PPP projects are long-term, and are often risky and complex. For example, a new toll highway faces obvious risks such as fluctuations in demand, but also less-obvious risks such as demand to provide more interchanges in the future, or install new traffic management technologies. More complex PPPs, such as water concession contracts, are even more exposed to unpredictable changes. Network assets may last more or less time than assumed. Demands for changes in treatment and distribution technologies may flow from new health research; while urban growth may create large investment demands, sometimes in unpredicted locations.
This means PPP contracts are necessarily incomplete-that is, they cannot fully specify all future possibilities. The PPP contract therefore needs to have flexibility built in-to enable changing circumstances to be dealt with as far as possible within the contract, rather than resulting in re-negotiation or termination.

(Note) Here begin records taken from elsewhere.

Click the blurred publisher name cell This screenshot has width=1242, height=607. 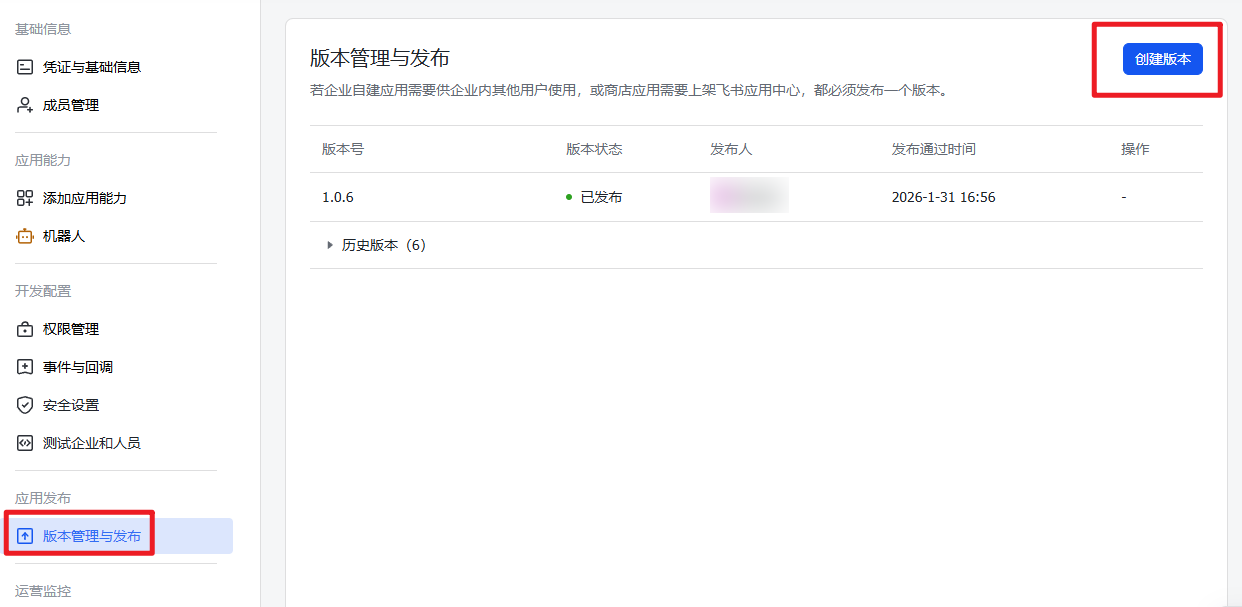(x=749, y=196)
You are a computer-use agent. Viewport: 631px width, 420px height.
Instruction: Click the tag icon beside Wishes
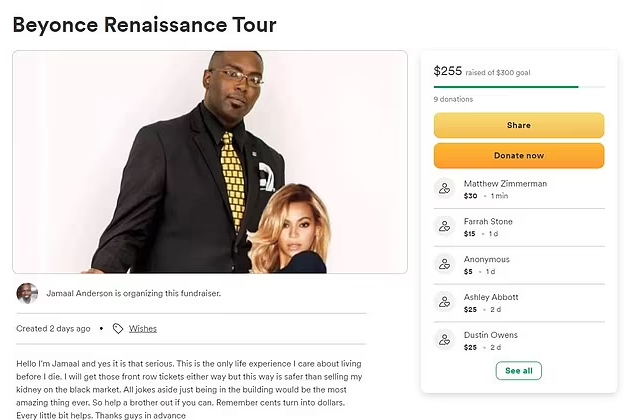[118, 328]
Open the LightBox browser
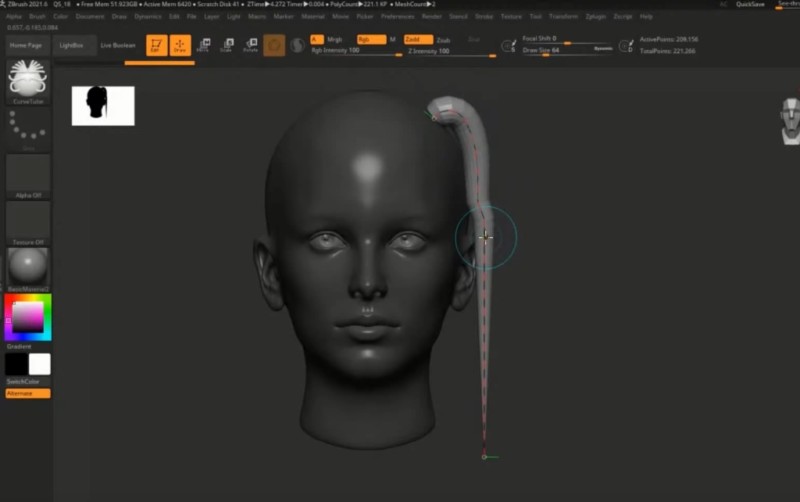 72,45
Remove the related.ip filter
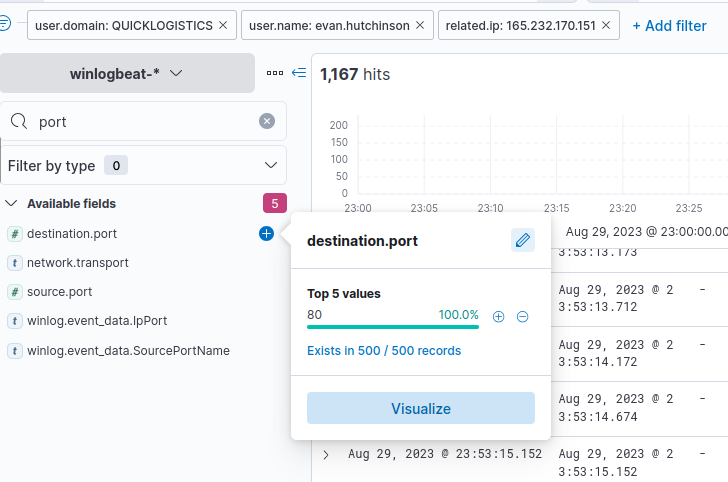 (x=606, y=25)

Such adjustment mechanisms typically aim to create a clear process and boundaries for change.
The concept of 'financial equilibrium', common in civil law systems, provides a broad mechanism for dealing with several different types of change, as described below. Other mechanisms are more specific-such as mechanisms for changes to service requirements, changes to tariff formulae, other cost adjustments in response to market changes, or dealing with refinancing gains, also described in turn below.

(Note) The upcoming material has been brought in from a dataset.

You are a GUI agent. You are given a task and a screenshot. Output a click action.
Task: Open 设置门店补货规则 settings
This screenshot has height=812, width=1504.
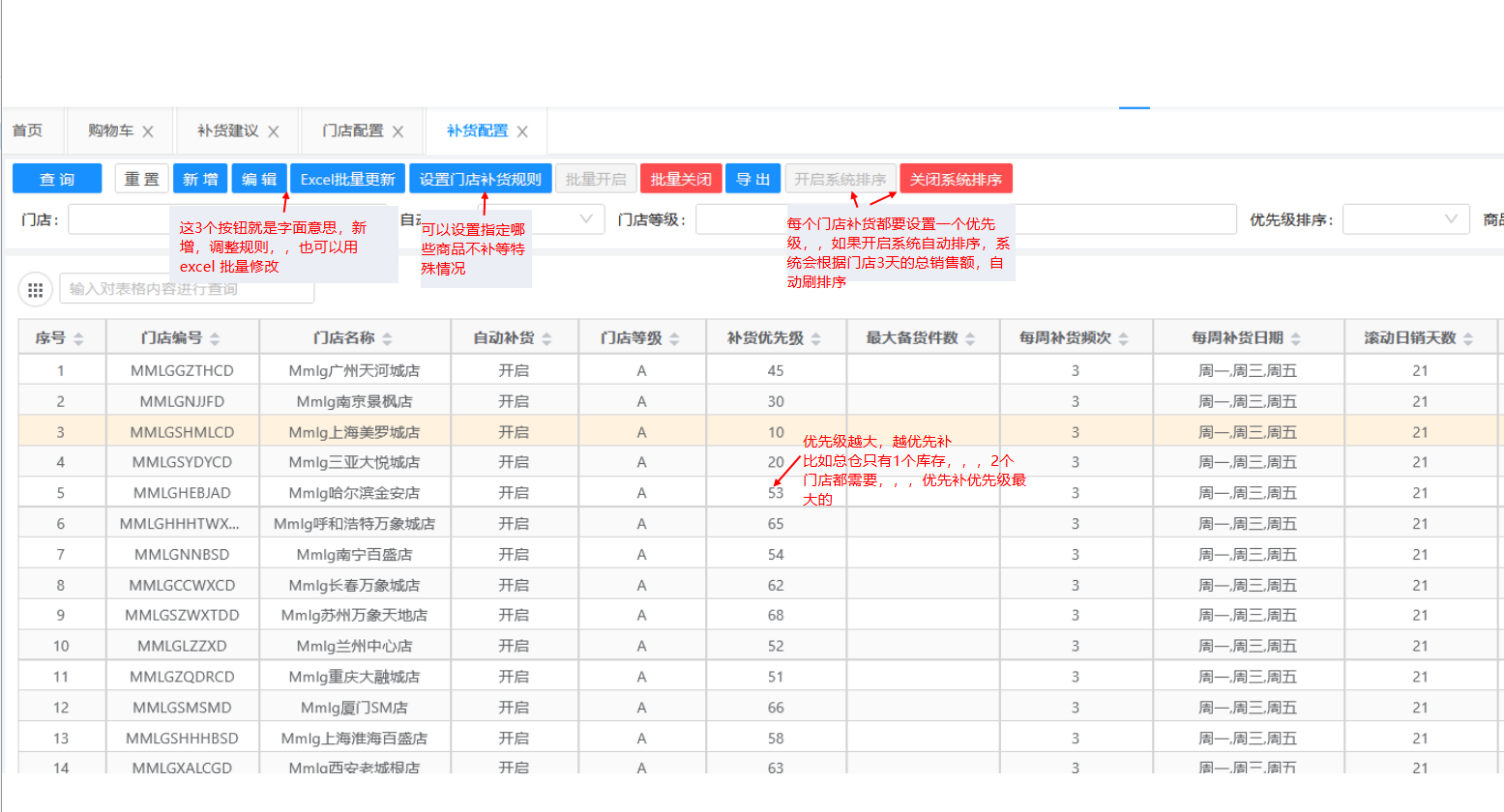click(480, 179)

As described in the EPEC Guide to Guidance [#83, pages 37-38], the administrative arrangements and processes for handling change are often further defined as part of the contract management framework and materials (see Section 3.7.1: Establishing Contract Management Structures). While rules and processes can be specified for changes, room for discretion is likely to remain. The contract therefore needs to define a process that gives both public and private parties confidence that their interests will be respected.